#### ASSIGNED TASK
Filter the data below, keeping only lines that contain "sidebar".

#### DATASET EXCERPTS
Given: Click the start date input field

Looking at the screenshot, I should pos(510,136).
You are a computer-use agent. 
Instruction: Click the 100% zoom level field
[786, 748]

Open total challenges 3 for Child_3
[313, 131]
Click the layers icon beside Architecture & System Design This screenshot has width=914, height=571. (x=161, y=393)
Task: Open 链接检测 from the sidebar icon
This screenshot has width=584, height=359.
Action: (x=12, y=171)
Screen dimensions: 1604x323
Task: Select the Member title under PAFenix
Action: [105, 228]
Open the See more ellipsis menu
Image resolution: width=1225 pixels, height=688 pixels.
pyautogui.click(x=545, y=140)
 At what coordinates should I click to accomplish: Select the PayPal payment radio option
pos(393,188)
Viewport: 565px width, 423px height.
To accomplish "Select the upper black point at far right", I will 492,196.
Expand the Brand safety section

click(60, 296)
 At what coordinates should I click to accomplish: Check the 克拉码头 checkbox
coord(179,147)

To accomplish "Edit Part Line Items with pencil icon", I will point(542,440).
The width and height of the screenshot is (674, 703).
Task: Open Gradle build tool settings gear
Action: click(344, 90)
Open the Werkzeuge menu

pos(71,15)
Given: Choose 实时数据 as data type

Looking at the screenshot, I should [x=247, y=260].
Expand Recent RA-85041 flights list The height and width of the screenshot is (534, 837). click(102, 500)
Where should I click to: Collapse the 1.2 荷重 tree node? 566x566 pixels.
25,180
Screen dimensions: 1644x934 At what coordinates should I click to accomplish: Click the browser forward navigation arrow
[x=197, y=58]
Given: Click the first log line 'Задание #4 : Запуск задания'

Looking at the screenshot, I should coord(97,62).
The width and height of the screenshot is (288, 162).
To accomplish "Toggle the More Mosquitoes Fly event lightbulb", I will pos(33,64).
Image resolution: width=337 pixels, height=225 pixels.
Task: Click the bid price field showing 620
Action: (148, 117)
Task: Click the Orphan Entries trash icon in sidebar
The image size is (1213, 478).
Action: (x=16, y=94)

#### RESULT OF THE EXERCISE
Task: Open 链接检测 from the sidebar icon
Task: Click the Orphan Entries trash icon in sidebar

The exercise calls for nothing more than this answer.